● **Aim of the task**
Please write out the entries between the line holding "Screen dimensions: 1262x1001" and the line holding "pos(226,108)", inclusive, exactly as they appear.

● **Records**
***
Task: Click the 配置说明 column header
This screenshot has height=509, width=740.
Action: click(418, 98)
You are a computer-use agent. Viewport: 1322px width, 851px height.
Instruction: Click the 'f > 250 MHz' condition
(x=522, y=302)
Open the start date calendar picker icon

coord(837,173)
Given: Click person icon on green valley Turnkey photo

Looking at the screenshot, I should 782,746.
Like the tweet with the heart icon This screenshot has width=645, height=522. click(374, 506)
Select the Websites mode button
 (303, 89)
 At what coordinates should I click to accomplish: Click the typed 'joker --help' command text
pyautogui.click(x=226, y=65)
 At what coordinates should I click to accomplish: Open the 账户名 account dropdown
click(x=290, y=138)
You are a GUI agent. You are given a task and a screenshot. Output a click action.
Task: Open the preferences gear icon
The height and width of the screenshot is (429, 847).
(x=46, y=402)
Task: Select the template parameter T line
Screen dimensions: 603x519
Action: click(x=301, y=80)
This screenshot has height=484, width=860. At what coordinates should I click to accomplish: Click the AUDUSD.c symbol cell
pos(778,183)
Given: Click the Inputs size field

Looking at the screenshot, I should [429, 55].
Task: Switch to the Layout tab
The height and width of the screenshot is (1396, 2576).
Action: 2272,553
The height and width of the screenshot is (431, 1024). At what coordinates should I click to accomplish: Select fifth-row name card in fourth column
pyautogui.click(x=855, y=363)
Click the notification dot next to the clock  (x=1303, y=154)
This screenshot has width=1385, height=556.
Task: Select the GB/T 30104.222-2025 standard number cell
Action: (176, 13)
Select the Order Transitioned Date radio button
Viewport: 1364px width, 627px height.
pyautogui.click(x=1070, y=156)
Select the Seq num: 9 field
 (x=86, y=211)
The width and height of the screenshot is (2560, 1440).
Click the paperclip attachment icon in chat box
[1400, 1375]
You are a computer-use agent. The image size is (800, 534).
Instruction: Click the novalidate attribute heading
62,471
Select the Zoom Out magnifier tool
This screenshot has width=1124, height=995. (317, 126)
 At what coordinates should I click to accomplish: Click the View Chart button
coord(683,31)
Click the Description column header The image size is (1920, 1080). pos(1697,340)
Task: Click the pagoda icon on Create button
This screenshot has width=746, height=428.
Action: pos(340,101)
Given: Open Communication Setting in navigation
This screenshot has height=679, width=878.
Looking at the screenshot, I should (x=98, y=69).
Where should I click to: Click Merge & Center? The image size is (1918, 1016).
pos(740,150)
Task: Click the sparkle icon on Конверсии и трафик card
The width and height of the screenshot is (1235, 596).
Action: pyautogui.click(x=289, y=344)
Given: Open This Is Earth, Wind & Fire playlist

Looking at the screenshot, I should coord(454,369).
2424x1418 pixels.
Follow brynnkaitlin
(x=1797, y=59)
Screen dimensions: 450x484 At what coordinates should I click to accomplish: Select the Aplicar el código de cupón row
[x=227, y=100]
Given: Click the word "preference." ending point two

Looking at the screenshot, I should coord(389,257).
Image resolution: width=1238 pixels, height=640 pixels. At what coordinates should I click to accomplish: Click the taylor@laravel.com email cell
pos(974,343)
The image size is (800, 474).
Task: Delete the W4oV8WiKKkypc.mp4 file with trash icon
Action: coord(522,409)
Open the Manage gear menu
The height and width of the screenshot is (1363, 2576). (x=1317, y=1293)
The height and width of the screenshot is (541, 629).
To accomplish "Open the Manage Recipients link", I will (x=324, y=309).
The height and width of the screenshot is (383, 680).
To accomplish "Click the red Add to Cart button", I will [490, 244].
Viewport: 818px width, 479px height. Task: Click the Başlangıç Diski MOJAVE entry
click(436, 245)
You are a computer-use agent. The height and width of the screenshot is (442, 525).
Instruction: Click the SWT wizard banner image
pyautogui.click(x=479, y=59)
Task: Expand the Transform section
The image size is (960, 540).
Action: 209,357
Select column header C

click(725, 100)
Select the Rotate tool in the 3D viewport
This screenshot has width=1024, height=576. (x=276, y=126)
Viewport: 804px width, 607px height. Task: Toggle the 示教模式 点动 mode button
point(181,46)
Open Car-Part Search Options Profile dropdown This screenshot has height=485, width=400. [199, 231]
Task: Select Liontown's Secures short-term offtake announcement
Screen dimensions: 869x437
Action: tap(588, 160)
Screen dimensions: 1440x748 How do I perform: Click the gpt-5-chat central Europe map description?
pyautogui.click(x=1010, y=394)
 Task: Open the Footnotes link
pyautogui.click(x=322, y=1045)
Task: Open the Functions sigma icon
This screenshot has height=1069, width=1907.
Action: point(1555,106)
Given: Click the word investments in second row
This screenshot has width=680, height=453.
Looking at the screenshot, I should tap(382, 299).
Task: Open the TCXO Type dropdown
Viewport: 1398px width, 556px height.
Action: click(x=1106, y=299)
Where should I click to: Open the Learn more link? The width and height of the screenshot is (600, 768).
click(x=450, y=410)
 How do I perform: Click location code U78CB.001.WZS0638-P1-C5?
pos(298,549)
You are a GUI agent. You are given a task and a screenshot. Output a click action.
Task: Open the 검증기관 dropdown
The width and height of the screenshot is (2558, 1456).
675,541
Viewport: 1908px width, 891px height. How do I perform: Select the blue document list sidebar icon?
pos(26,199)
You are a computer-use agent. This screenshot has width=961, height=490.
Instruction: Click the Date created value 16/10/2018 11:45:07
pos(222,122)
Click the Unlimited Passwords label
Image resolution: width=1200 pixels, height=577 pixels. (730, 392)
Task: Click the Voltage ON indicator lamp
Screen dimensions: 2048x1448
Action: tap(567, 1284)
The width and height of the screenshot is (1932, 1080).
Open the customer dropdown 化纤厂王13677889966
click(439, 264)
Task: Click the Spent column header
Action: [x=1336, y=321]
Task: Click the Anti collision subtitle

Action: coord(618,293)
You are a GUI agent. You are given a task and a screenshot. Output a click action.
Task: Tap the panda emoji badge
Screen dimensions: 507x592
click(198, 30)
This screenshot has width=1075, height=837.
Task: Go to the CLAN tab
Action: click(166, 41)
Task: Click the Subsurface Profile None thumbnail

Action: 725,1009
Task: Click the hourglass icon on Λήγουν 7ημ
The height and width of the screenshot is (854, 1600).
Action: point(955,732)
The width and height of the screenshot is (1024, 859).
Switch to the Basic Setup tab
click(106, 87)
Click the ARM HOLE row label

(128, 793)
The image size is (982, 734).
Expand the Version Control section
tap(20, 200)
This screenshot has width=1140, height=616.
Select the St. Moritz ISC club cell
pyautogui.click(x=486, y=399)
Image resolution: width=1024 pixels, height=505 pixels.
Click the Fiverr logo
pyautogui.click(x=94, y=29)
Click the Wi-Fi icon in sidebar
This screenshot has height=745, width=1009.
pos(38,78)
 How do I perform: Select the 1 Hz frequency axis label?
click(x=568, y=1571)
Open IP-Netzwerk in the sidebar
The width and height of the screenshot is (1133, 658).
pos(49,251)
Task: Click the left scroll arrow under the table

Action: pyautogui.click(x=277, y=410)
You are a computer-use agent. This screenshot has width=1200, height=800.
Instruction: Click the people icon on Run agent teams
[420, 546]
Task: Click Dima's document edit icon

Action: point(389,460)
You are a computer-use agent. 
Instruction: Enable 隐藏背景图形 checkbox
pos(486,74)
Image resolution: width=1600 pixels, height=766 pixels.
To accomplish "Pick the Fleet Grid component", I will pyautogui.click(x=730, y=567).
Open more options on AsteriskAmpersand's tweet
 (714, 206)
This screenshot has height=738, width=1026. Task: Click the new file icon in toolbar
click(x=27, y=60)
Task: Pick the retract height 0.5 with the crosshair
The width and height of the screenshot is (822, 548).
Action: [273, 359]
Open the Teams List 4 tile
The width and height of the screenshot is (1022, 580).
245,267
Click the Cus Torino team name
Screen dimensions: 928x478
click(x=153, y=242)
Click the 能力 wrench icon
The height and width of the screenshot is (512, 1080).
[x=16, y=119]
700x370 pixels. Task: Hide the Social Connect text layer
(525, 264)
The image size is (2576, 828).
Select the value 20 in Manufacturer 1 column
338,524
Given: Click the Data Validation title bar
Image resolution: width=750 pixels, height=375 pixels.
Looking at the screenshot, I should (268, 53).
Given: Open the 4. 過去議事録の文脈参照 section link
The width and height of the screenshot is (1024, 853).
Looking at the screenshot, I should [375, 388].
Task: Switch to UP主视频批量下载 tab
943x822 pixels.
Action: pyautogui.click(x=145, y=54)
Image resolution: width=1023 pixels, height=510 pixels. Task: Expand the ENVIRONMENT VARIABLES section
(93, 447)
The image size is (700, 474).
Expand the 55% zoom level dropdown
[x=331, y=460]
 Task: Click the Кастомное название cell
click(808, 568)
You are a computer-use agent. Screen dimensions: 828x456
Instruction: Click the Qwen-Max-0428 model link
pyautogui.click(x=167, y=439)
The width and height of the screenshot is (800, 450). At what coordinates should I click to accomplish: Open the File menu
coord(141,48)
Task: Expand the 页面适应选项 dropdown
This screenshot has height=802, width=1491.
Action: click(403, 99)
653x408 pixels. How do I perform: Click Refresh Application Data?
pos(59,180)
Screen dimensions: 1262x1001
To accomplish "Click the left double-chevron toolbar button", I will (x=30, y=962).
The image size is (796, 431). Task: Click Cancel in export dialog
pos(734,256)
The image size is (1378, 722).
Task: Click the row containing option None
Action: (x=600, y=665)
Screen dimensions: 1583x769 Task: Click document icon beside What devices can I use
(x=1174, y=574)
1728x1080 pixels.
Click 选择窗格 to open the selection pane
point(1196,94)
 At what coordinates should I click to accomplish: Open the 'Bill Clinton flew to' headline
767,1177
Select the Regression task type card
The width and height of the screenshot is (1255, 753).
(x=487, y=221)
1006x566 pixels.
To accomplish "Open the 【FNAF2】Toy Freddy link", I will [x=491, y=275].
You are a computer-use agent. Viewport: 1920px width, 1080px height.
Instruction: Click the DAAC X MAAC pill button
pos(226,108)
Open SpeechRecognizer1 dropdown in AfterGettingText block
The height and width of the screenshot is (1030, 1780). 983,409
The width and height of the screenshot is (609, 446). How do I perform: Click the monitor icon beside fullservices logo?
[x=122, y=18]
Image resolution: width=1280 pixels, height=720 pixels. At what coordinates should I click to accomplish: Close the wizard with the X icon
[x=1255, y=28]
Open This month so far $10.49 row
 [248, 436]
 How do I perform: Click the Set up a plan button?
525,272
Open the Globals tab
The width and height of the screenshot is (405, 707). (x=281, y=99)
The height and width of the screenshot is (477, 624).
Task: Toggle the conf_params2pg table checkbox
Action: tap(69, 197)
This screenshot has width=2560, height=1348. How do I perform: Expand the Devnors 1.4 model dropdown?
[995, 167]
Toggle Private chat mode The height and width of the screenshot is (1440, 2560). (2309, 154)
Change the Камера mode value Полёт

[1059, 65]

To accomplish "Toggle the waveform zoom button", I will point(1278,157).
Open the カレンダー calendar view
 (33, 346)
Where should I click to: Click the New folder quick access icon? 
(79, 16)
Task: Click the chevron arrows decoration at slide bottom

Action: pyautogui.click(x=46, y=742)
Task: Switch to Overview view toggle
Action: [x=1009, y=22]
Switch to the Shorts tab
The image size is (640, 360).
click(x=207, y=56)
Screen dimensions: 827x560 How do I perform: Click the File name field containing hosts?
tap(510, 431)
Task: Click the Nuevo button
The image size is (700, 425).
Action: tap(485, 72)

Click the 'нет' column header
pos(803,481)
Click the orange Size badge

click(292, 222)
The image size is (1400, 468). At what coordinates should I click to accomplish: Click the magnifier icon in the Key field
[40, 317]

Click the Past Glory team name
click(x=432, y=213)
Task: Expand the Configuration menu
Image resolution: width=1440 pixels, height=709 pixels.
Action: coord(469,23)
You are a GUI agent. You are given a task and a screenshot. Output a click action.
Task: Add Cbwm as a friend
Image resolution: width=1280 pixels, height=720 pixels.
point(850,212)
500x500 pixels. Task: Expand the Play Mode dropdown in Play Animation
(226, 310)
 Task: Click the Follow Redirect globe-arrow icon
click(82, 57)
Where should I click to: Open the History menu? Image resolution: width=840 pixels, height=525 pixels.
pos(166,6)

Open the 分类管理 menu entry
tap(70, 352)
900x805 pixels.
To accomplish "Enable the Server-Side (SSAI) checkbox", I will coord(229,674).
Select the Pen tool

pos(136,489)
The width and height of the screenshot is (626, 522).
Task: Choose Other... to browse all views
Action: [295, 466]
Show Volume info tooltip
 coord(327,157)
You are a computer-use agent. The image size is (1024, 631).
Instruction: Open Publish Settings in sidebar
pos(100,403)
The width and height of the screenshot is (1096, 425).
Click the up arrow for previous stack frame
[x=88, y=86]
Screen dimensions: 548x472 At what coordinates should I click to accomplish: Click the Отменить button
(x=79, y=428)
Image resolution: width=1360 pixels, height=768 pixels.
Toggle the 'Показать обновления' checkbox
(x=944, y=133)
***
● **Solution to the exercise**
Screen dimensions: 1262x1001
To accomplish "Click the left double-chevron toolbar button", I will (x=30, y=962).
The image size is (796, 431). Task: Click Cancel in export dialog
pos(734,256)
The image size is (1378, 722).
Task: Click the row containing option None
Action: (x=600, y=665)
Screen dimensions: 1583x769 Task: Click document icon beside What devices can I use
(x=1174, y=574)
1728x1080 pixels.
Click 选择窗格 to open the selection pane
point(1196,94)
 At what coordinates should I click to accomplish: Open the 'Bill Clinton flew to' headline
767,1177
Select the Regression task type card
The width and height of the screenshot is (1255, 753).
(x=487, y=221)
1006x566 pixels.
To accomplish "Open the 【FNAF2】Toy Freddy link", I will [x=491, y=275].
You are a computer-use agent. Viewport: 1920px width, 1080px height.
Instruction: Click the DAAC X MAAC pill button
pos(226,108)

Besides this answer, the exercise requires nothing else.